Capable of firing over 100 yards, the warhead (in this case is a practice dummy) uses a propelling charge of Goex cannon black powder housed in a cardboard tube attached to the rear of the fins. Like the original Panzerfaust design, initiation is provided by means of a primer (in this case commercial muzzleloading primers) fitted into an external nipple that is struck via the sheet metal trigger mechanism. The launching tube is simply a length of commercially available steel tube onto which the trigger mechanism is welded.

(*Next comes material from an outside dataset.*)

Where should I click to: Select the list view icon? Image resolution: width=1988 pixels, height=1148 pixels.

The simple folded sheet metal trigger unit of Panzerfaust 60 is pictured below:
The trigger unit welded to the launch tube and fitted with a reproduction dummy warhead:
The weapon during its early stages of development can be seen test fired below. The fin-stabilized projectile can reach 100 to 120 yards.

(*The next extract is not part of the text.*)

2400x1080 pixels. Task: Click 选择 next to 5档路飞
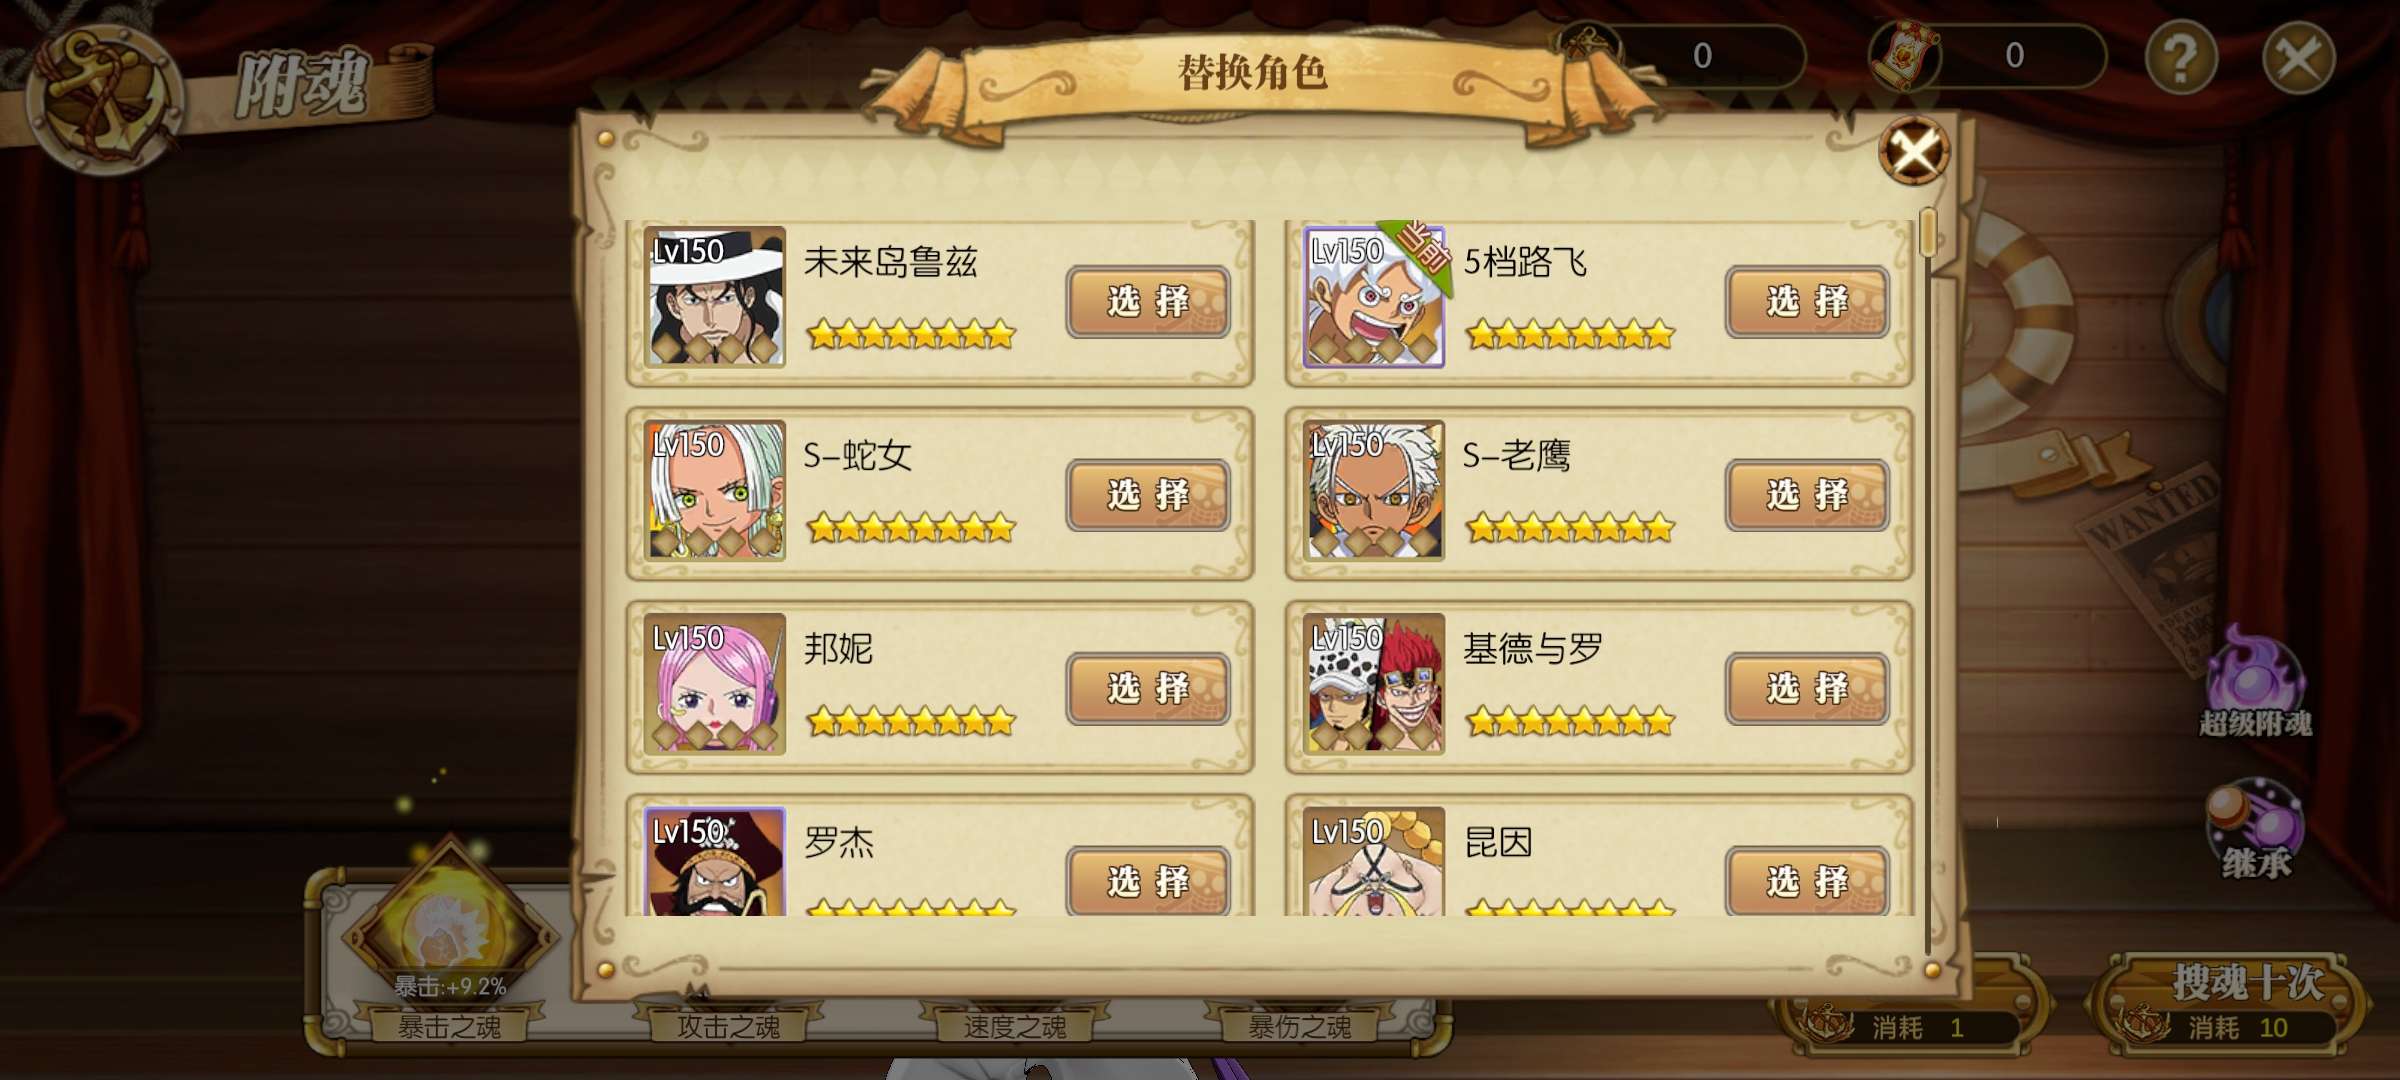tap(1807, 301)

The Panzerfaust (which translated means ‘Tank fist’ or ‘Armor fist’) was developed by Germany in 1942 as a light, cheap and disposable recoilless anti-tank weapon. The Panzerfaust 60 was first issued in 1943 and as many as 8.3 million were produced for the remainder of the war. The total length of the weapon was 3.43 ft and it weighed 6.5kg. The warhead utilized a shaped charge and was capable of penetrating 200mm of steel plate. The number at the end designated the range, in this case, the Panzerfaust 60 having an effective range of around 60 meters. The previous model, the Panzerfaust 30 had an effective range of half. A Panzerfaust 100 and 150 were also produced in much smaller numbers.